◆ Brief:
Would you please repeat the data that follows, exactly as it reads?

[Information shown]

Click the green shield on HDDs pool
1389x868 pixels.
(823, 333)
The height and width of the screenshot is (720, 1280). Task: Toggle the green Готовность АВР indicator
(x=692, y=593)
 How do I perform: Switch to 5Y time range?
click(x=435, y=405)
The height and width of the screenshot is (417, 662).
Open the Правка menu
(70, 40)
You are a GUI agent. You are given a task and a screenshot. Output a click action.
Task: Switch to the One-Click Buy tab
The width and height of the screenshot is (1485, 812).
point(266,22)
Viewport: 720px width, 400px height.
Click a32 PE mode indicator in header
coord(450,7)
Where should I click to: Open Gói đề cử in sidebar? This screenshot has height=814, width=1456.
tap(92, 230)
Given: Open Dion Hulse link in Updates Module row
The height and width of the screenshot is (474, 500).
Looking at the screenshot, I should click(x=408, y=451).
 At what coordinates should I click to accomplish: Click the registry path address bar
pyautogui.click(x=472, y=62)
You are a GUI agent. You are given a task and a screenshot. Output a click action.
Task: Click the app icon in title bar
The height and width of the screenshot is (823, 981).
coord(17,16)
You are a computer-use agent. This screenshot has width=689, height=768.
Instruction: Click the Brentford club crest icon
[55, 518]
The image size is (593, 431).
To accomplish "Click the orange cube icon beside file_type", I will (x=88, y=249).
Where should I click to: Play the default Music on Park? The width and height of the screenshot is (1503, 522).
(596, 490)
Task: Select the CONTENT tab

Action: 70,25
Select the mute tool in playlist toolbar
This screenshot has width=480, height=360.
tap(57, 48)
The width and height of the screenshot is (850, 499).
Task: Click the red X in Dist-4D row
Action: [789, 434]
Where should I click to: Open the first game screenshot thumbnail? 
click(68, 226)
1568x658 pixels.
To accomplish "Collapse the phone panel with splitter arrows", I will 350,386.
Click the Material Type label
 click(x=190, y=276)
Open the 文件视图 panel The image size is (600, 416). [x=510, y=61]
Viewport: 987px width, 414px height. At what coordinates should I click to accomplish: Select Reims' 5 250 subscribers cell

[/Information shown]

◆ Task solution:
Click the green shield on HDDs pool
1389x868 pixels.
(823, 333)
The height and width of the screenshot is (720, 1280). Task: Toggle the green Готовность АВР indicator
(x=692, y=593)
 How do I perform: Switch to 5Y time range?
click(x=435, y=405)
The height and width of the screenshot is (417, 662).
Open the Правка menu
(70, 40)
You are a GUI agent. You are given a task and a screenshot. Output a click action.
Task: Switch to the One-Click Buy tab
The width and height of the screenshot is (1485, 812).
point(266,22)
Viewport: 720px width, 400px height.
Click a32 PE mode indicator in header
coord(450,7)
Where should I click to: Open Gói đề cử in sidebar? This screenshot has height=814, width=1456.
tap(92, 230)
Given: Open Dion Hulse link in Updates Module row
The height and width of the screenshot is (474, 500).
Looking at the screenshot, I should click(x=408, y=451).
 At what coordinates should I click to accomplish: Click the registry path address bar
pyautogui.click(x=472, y=62)
You are a GUI agent. You are given a task and a screenshot. Output a click action.
Task: Click the app icon in title bar
The height and width of the screenshot is (823, 981).
coord(17,16)
You are a computer-use agent. This screenshot has width=689, height=768.
Instruction: Click the Brentford club crest icon
[55, 518]
The image size is (593, 431).
To accomplish "Click the orange cube icon beside file_type", I will (x=88, y=249).
Where should I click to: Play the default Music on Park? The width and height of the screenshot is (1503, 522).
(596, 490)
Task: Select the CONTENT tab

Action: 70,25
Select the mute tool in playlist toolbar
This screenshot has width=480, height=360.
tap(57, 48)
The width and height of the screenshot is (850, 499).
Task: Click the red X in Dist-4D row
Action: [789, 434]
Where should I click to: Open the first game screenshot thumbnail? 
click(68, 226)
1568x658 pixels.
To accomplish "Collapse the phone panel with splitter arrows", I will 350,386.
Click the Material Type label
 click(x=190, y=276)
Open the 文件视图 panel The image size is (600, 416). [x=510, y=61]
Viewport: 987px width, 414px height. At what coordinates should I click to accomplish: Select Reims' 5 250 subscribers cell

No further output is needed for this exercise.